══ TRECHO DA PÁGINA ══
Robério, Luciana e Messias, todos da equipe pericial.


Todos os dados necessários para esclarecimento do fato devem ser cuidadosamente coletados e anotados. Nisso se começa a perceber uma pequena diferença entre eu e o Robério. Ele anota mais e é bem compenetrado nos detalhes:

Robério anotando dados importantes.

Por outro lado, eu costumo abusar das fotografias. Insiro o máximo de informação nelas. Seja por meio de escalas, numeradores ou mesmo edição eletrônica posterior. Também fazem parte da linguagem visual, a sequência e os ângulos das tomadas fotográficas.

No levantamento da Luciana, apareci apenas em duas fotos das quarenta e seis que ela produziu. Em uma fiquei irreconhecível (muito longe). Na segunda fiquei bem melhor! Vejam abaixo:

Uma das raras vezes em que sou fotografado pelos colegas.

Os dois levantamentos resultaram 172 fotografias, mas as condições precárias de iluminação introduziram muitos "ruídos" em todas as imagens (consequência da sensibilidade alta do sensor).

Ainda existiram outros problemas, como o isolamento do local. Tardio para uma zona urbana densamente povoada. A preservação também foi sofrível, pois muitos policiais circularam dentro da cena do crime.

Por fim, foi um caso interessante para discussão. Quem sabe consigamos por na mesa os dados. Discutir sobre eles e propor melhorias.

quinta-feira, 1 de maio de 2014

Último plantão de abril - chuva, viagem e pocilga

Mal cheguei no instituto e já havia ocorrência dos plantonistas anteriores que não foi atendida. Sigo pela rodovia AL-101 Sul e constato que nem o IML também chegou no local. A Polícia Militar já renovou sua guarnição. A Polícia Civil chega em seguida. Adiantamos os trabalhos periciais pois a chuva se intensificava.

Seguindo pela rodovia AL-101 Sul ou "Ib Gatto Falcão".

Finalizamos com poucos elementos materiais que pudessem elucidar o crime. Vítima não identificada. Moradora de rua. Fazia bicos nos bares próximos. À noite, alguém se desentendeu, bateu, deitou e matou. Usou instrumento contundente, grande e pesado. Cabeça esmagada. Cérebro exposto. Voltamos ao IC.

Segunda chamada fica para meu colega. A terceira chamada volta pra mim. Coisas de quem está atrasado no rodízio de distribuição de trabalho. Destino: Inhapi. Distância: 263 km (no papel!).

Sigo pela mesma estrada com ainda mais chuva.

Voltando ao mesmo caminho, mas com distância maior e mais chuva.

Notícia de roubo de explosivos. Pouca informação. Precisei insistir para saber detalhes. Coisa ruim todo mundo comunica, mas não verifica. Para quem vai viajar mais de 500 km, é preciso ter alguma segurança.

Uma vez confirmado, sigo e completo 272 km em 4 horas até a delegacia de Inhapi.

Pintura estragada na fachada da delegacia de Inhapi.

Acompanhados do policial que conhece a região, seguimos para o local dos exames distante 14,4 km da delegacia. Estrada de barro, enlameada, mas bem conservada.
═══
══ TRECHO DOS DADOS ══
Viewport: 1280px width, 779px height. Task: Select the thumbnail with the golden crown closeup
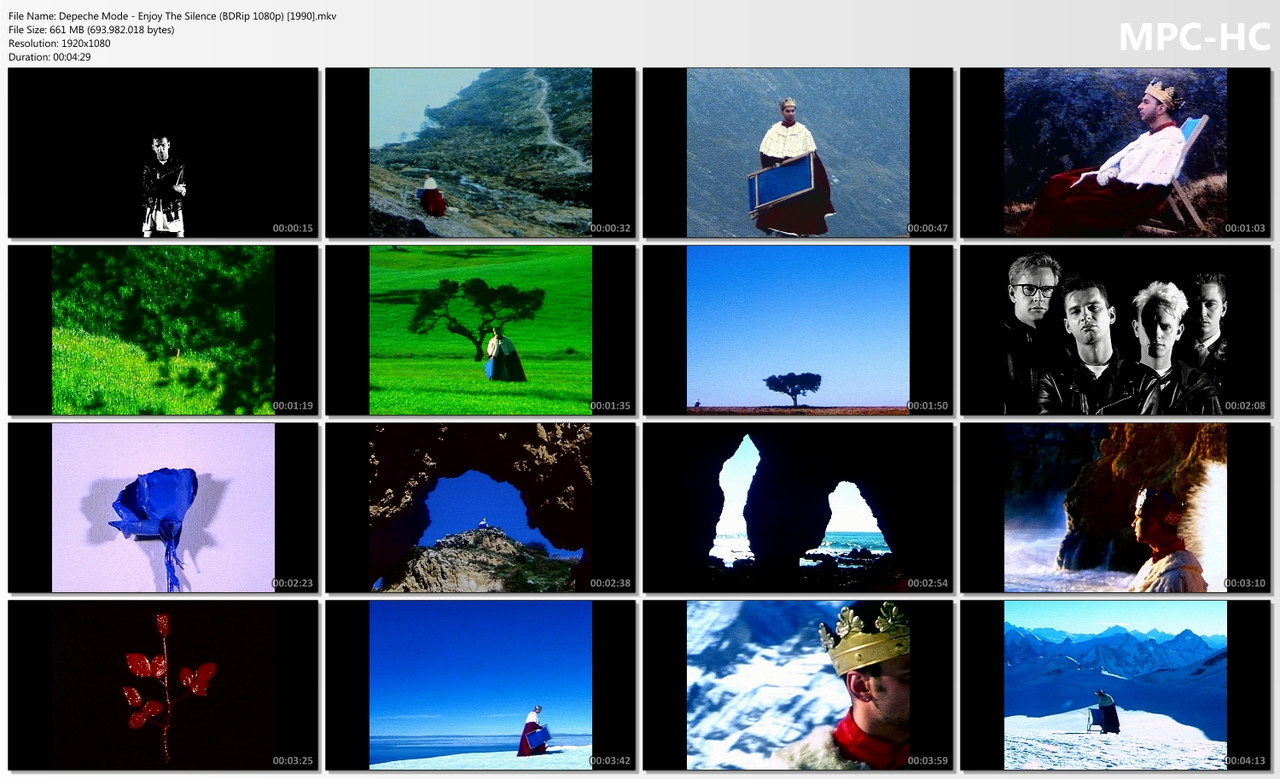point(797,685)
═══
*O QUE SE PEDE:*
Responda, com base no trecho da página:
1. Quantas fotografias os dois levantamentos produziram?
2. Qual foi o destino da terceira chamada?
3. A que distância da delegacia de Inhapi ficava o local dos exames?

*RESPOSTA DO EXERCÍCIO:*
1. 172 fotografias.
2. Inhapi.
3. 14,4 km.